▶ [Task objective] Which lines in the listing below contain the string "with"? Gather every such line in full, matching case exactly.

== == ==

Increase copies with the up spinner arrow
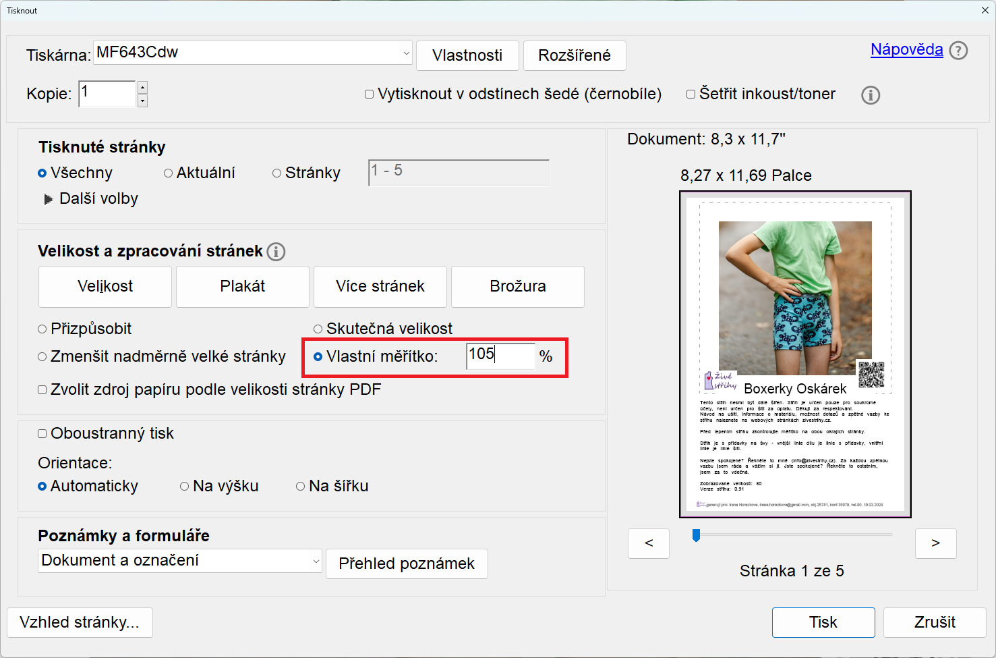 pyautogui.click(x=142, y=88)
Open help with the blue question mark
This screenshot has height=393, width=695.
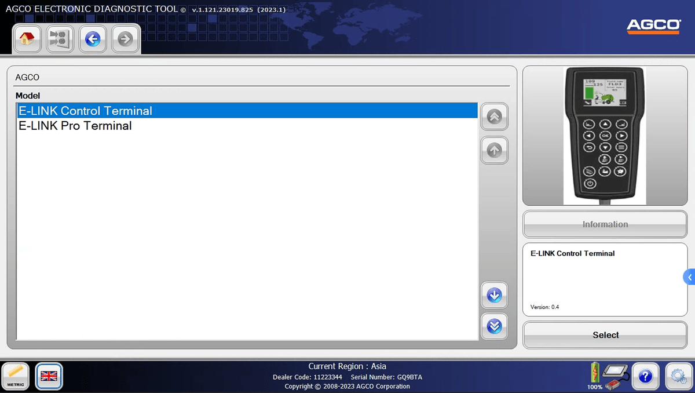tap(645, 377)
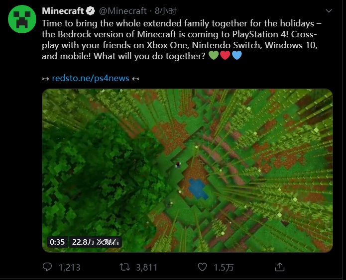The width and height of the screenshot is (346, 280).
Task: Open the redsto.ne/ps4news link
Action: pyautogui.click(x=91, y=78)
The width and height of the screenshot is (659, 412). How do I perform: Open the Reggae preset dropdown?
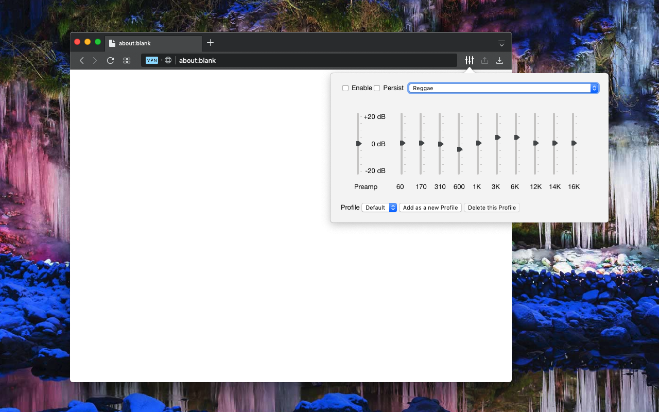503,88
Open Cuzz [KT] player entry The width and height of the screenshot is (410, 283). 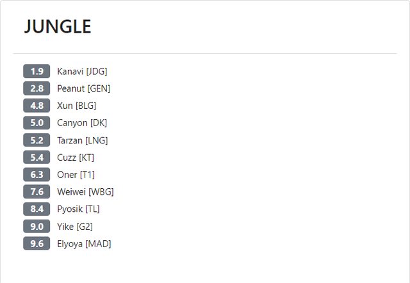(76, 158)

== == ==

▶ [In response]
Increase copies with the up spinner arrow
Open help with the blue question mark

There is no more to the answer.